Material shown section start

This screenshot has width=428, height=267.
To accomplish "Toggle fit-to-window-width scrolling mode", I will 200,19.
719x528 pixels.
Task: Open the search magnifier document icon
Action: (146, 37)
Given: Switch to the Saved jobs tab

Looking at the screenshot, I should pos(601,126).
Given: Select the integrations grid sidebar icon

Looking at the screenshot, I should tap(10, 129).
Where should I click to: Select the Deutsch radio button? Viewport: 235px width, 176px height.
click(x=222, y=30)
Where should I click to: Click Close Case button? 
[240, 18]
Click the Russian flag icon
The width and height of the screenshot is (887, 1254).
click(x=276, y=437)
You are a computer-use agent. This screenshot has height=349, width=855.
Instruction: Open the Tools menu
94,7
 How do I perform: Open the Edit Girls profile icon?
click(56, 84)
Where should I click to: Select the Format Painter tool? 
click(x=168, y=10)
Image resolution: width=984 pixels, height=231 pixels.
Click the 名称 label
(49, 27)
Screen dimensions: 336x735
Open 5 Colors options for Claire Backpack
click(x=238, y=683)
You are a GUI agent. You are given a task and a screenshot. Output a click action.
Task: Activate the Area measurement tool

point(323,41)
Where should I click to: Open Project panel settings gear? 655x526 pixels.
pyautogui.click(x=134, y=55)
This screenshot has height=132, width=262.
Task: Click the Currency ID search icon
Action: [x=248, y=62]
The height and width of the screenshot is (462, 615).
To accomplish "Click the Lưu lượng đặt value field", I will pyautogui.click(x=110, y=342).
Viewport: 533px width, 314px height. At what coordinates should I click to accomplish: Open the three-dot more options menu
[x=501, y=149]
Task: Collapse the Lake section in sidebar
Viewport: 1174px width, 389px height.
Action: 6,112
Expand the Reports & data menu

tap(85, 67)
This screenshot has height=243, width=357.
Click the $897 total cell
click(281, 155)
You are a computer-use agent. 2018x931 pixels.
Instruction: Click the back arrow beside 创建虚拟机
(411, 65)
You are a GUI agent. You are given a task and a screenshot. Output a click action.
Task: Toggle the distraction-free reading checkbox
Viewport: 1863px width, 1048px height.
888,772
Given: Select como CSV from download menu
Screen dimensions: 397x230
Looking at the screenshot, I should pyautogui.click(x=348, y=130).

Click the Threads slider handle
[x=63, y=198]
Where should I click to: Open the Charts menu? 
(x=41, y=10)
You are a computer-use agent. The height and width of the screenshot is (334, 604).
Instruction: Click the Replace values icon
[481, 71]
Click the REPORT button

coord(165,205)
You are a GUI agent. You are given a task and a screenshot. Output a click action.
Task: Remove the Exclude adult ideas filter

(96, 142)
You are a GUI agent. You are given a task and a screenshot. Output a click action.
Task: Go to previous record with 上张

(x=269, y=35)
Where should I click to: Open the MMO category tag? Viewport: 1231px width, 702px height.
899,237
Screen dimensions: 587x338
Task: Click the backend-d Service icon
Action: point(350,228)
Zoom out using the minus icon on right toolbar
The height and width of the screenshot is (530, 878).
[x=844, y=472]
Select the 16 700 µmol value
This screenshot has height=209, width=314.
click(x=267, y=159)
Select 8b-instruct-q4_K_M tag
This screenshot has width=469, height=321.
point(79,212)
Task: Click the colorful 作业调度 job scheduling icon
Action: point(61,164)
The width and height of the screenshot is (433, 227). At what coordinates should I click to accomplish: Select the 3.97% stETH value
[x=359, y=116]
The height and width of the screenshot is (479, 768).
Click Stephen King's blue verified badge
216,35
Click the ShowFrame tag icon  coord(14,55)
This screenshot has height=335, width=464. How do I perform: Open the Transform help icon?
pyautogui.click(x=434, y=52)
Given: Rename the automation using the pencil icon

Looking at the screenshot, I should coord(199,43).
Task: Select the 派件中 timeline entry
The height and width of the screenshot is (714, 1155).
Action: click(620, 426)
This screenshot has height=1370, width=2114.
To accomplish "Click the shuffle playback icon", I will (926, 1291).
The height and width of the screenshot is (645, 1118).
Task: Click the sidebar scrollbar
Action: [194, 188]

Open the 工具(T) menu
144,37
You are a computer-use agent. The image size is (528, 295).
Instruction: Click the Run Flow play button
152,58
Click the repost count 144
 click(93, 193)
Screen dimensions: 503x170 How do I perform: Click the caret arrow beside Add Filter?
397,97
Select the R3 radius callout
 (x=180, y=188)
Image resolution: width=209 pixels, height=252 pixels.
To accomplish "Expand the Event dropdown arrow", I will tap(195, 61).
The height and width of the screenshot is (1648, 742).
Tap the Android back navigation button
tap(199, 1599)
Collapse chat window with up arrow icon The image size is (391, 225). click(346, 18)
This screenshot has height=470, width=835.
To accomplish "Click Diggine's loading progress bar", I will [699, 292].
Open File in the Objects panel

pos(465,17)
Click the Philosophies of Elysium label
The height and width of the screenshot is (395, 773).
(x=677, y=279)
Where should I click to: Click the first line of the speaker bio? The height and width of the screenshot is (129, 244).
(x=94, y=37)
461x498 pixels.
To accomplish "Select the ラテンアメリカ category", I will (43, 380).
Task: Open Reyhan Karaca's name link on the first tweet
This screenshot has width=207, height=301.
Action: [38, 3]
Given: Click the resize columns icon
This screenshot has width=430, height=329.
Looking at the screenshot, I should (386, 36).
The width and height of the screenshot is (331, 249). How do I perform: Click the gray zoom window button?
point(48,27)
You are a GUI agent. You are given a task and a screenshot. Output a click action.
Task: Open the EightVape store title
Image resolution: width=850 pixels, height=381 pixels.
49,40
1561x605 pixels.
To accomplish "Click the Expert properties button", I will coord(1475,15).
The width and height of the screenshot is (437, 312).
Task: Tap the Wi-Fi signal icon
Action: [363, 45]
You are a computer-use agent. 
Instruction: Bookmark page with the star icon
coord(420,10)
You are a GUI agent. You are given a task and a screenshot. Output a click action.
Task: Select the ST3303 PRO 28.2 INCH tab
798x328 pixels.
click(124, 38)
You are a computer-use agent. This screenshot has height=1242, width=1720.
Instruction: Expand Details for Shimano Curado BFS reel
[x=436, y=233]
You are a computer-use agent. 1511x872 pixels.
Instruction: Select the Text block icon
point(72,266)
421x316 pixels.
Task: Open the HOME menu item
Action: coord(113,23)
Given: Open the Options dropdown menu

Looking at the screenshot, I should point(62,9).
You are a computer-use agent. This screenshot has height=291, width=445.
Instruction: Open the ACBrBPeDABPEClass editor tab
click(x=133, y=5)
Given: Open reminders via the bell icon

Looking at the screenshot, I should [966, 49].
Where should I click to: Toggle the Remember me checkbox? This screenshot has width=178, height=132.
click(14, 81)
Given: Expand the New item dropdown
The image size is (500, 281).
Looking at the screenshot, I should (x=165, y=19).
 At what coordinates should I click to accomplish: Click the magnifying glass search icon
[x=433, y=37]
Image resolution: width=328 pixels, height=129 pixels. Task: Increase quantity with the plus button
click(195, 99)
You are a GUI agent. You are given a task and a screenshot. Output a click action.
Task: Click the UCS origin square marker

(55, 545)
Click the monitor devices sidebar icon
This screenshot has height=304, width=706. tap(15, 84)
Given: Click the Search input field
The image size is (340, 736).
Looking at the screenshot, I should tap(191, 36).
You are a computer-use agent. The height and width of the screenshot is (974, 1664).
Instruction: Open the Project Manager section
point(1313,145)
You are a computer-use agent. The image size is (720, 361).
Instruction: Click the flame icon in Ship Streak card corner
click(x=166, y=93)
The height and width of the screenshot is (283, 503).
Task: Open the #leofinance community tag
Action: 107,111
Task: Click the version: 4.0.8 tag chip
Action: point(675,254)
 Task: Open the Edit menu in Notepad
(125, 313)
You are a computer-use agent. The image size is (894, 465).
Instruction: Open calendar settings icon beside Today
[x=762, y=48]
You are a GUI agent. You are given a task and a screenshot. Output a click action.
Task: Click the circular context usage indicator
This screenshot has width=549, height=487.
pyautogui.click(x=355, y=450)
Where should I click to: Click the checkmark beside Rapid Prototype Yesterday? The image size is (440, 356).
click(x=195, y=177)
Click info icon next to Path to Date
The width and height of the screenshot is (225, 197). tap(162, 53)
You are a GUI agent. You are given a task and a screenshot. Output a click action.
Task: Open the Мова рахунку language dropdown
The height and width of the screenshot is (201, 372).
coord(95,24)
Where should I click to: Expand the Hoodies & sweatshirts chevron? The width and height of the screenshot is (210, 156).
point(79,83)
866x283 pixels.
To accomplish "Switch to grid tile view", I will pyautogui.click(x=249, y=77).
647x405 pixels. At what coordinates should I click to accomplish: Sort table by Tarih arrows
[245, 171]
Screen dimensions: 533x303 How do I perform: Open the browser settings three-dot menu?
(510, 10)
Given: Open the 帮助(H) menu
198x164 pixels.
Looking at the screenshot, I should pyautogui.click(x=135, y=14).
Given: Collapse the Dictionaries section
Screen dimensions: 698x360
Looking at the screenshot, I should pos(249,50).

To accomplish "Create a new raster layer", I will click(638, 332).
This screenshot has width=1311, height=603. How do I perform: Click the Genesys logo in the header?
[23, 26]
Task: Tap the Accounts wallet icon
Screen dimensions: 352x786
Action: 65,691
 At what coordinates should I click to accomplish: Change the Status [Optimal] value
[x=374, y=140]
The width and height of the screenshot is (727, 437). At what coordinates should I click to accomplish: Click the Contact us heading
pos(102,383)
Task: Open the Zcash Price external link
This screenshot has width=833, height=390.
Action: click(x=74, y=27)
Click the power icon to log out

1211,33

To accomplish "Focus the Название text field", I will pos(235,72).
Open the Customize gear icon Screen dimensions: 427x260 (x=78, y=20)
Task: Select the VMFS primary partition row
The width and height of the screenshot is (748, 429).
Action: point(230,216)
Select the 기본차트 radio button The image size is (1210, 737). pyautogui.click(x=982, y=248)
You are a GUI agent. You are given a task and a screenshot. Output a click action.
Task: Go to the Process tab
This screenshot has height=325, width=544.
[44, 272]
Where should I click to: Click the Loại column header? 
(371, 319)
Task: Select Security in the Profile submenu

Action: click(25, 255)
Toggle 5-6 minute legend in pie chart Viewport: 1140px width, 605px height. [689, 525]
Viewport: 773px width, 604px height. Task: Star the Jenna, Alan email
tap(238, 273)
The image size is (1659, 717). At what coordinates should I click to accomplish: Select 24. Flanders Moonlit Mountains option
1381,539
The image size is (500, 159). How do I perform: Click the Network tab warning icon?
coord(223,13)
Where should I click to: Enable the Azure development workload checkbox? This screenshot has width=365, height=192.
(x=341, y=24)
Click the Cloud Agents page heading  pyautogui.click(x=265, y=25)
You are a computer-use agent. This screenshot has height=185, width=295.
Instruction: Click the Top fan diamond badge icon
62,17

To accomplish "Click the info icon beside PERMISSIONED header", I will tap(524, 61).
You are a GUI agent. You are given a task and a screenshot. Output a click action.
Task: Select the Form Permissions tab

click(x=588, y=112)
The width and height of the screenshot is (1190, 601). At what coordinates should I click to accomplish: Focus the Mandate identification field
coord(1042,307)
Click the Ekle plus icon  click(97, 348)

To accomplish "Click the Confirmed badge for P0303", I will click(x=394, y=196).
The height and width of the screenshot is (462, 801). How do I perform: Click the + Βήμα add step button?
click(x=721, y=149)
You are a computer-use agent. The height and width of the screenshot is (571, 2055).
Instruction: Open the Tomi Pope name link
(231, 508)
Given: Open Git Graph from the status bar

Material shown section end

**Task description**
Lines to set down from above: the line with "This screenshot has width=549, height=487.", the line with "866x283 pixels.", and every line between, each exactly as written.

**Exercise response**
This screenshot has width=549, height=487.
pyautogui.click(x=355, y=450)
Where should I click to: Click the checkmark beside Rapid Prototype Yesterday? The image size is (440, 356).
click(x=195, y=177)
Click info icon next to Path to Date
The width and height of the screenshot is (225, 197). tap(162, 53)
You are a GUI agent. You are given a task and a screenshot. Output a click action.
Task: Open the Мова рахунку language dropdown
The height and width of the screenshot is (201, 372).
coord(95,24)
Where should I click to: Expand the Hoodies & sweatshirts chevron? The width and height of the screenshot is (210, 156).
point(79,83)
866x283 pixels.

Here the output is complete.